-- START DATASET --

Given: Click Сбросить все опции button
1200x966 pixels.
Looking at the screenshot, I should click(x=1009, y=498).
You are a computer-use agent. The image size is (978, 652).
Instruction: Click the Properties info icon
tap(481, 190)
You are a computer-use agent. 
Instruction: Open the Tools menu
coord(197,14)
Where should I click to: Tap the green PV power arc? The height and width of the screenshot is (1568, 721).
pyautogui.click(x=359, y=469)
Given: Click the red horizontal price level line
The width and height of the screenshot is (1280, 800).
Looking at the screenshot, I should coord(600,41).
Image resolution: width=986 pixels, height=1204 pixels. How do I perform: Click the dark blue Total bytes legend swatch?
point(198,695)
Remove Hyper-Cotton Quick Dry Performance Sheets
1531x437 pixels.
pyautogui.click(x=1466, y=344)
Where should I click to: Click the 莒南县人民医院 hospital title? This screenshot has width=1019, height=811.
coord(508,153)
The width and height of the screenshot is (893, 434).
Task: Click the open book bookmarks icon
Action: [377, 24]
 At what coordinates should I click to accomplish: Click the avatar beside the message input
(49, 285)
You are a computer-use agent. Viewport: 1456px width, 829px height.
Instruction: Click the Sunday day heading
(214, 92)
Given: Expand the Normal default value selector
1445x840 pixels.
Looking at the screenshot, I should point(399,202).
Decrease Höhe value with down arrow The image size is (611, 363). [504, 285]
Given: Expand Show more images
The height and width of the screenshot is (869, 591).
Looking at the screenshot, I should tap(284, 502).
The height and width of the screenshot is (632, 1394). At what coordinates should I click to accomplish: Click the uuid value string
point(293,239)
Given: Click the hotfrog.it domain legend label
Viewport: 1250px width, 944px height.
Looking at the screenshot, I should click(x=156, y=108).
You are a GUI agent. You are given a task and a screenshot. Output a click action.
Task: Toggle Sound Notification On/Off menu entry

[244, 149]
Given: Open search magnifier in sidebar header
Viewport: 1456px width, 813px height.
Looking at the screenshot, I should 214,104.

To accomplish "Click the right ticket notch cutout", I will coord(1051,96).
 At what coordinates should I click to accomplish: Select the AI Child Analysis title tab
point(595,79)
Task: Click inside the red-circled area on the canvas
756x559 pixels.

-- END DATASET --

*THE REQUEST*: Copy out every item above character for character, with nothing added, dropped, or reordered.

*EXPECTED OUTPUT*:
Given: Click Сбросить все опции button
1200x966 pixels.
Looking at the screenshot, I should click(x=1009, y=498).
You are a computer-use agent. The image size is (978, 652).
Instruction: Click the Properties info icon
tap(481, 190)
You are a computer-use agent. 
Instruction: Open the Tools menu
coord(197,14)
Where should I click to: Tap the green PV power arc? The height and width of the screenshot is (1568, 721).
pyautogui.click(x=359, y=469)
Given: Click the red horizontal price level line
The width and height of the screenshot is (1280, 800).
Looking at the screenshot, I should coord(600,41).
Image resolution: width=986 pixels, height=1204 pixels. How do I perform: Click the dark blue Total bytes legend swatch?
point(198,695)
Remove Hyper-Cotton Quick Dry Performance Sheets
1531x437 pixels.
pyautogui.click(x=1466, y=344)
Where should I click to: Click the 莒南县人民医院 hospital title? This screenshot has width=1019, height=811.
coord(508,153)
The width and height of the screenshot is (893, 434).
Task: Click the open book bookmarks icon
Action: [377, 24]
 At what coordinates should I click to accomplish: Click the avatar beside the message input
(49, 285)
You are a computer-use agent. Viewport: 1456px width, 829px height.
Instruction: Click the Sunday day heading
(214, 92)
Given: Expand the Normal default value selector
1445x840 pixels.
Looking at the screenshot, I should point(399,202).
Decrease Höhe value with down arrow The image size is (611, 363). [504, 285]
Given: Expand Show more images
The height and width of the screenshot is (869, 591).
Looking at the screenshot, I should tap(284, 502).
The height and width of the screenshot is (632, 1394). At what coordinates should I click to accomplish: Click the uuid value string
point(293,239)
Given: Click the hotfrog.it domain legend label
Viewport: 1250px width, 944px height.
Looking at the screenshot, I should click(x=156, y=108).
You are a GUI agent. You are given a task and a screenshot. Output a click action.
Task: Toggle Sound Notification On/Off menu entry

[244, 149]
Given: Open search magnifier in sidebar header
Viewport: 1456px width, 813px height.
Looking at the screenshot, I should 214,104.

To accomplish "Click the right ticket notch cutout", I will coord(1051,96).
 At what coordinates should I click to accomplish: Select the AI Child Analysis title tab
point(595,79)
Task: Click inside the red-circled area on the canvas
756x559 pixels.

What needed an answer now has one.